··· DATA IN THIS EXERCISE

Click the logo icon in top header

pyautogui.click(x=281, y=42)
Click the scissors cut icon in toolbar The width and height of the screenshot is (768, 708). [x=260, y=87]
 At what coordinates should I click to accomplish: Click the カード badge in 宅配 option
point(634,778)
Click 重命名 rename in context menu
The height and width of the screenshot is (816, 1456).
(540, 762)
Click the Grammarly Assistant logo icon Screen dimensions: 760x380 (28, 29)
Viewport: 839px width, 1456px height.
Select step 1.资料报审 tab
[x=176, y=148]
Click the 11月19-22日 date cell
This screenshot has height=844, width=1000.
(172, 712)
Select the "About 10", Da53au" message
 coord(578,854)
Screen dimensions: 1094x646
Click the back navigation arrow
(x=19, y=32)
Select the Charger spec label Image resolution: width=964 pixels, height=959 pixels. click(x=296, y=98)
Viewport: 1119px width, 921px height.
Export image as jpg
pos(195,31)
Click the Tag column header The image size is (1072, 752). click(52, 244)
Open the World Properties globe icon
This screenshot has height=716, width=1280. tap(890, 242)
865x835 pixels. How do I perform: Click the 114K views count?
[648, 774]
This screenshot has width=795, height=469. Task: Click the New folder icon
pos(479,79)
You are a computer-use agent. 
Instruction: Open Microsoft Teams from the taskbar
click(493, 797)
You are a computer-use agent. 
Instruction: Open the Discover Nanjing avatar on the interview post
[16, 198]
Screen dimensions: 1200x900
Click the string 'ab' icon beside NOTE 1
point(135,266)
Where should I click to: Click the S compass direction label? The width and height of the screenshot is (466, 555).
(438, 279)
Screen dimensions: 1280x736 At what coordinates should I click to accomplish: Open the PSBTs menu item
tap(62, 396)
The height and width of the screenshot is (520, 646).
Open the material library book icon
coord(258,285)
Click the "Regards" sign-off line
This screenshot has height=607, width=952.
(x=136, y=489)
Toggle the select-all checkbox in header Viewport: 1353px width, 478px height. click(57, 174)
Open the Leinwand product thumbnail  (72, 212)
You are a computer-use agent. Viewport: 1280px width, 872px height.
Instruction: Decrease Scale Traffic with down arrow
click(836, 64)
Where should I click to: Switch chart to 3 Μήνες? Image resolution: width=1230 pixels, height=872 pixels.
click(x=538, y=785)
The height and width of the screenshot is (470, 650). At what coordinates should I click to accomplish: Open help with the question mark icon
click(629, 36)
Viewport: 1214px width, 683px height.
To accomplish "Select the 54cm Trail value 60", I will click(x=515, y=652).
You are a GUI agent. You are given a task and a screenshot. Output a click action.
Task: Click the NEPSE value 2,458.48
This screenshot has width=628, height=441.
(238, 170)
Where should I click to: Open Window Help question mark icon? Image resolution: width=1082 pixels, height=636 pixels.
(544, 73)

······

* TASK STATEMENT: Output the data exactly, in full.

* EXERCISE RESPONSE:
Click the logo icon in top header

pyautogui.click(x=281, y=42)
Click the scissors cut icon in toolbar The width and height of the screenshot is (768, 708). [x=260, y=87]
 At what coordinates should I click to accomplish: Click the カード badge in 宅配 option
point(634,778)
Click 重命名 rename in context menu
The height and width of the screenshot is (816, 1456).
(540, 762)
Click the Grammarly Assistant logo icon Screen dimensions: 760x380 (28, 29)
Viewport: 839px width, 1456px height.
Select step 1.资料报审 tab
[x=176, y=148]
Click the 11月19-22日 date cell
This screenshot has height=844, width=1000.
(172, 712)
Select the "About 10", Da53au" message
 coord(578,854)
Screen dimensions: 1094x646
Click the back navigation arrow
(x=19, y=32)
Select the Charger spec label Image resolution: width=964 pixels, height=959 pixels. click(x=296, y=98)
Viewport: 1119px width, 921px height.
Export image as jpg
pos(195,31)
Click the Tag column header The image size is (1072, 752). click(52, 244)
Open the World Properties globe icon
This screenshot has height=716, width=1280. tap(890, 242)
865x835 pixels. How do I perform: Click the 114K views count?
[648, 774]
This screenshot has width=795, height=469. Task: Click the New folder icon
pos(479,79)
You are a computer-use agent. 
Instruction: Open Microsoft Teams from the taskbar
click(493, 797)
You are a computer-use agent. 
Instruction: Open the Discover Nanjing avatar on the interview post
[16, 198]
Screen dimensions: 1200x900
Click the string 'ab' icon beside NOTE 1
point(135,266)
Where should I click to: Click the S compass direction label? The width and height of the screenshot is (466, 555).
(438, 279)
Screen dimensions: 1280x736 At what coordinates should I click to accomplish: Open the PSBTs menu item
tap(62, 396)
The height and width of the screenshot is (520, 646).
Open the material library book icon
coord(258,285)
Click the "Regards" sign-off line
This screenshot has height=607, width=952.
(x=136, y=489)
Toggle the select-all checkbox in header Viewport: 1353px width, 478px height. click(57, 174)
Open the Leinwand product thumbnail  (72, 212)
You are a computer-use agent. Viewport: 1280px width, 872px height.
Instruction: Decrease Scale Traffic with down arrow
click(836, 64)
Where should I click to: Switch chart to 3 Μήνες? Image resolution: width=1230 pixels, height=872 pixels.
click(x=538, y=785)
The height and width of the screenshot is (470, 650). At what coordinates should I click to accomplish: Open help with the question mark icon
click(629, 36)
Viewport: 1214px width, 683px height.
To accomplish "Select the 54cm Trail value 60", I will click(x=515, y=652).
You are a GUI agent. You are given a task and a screenshot. Output a click action.
Task: Click the NEPSE value 2,458.48
This screenshot has width=628, height=441.
(238, 170)
Where should I click to: Open Window Help question mark icon? Image resolution: width=1082 pixels, height=636 pixels.
(544, 73)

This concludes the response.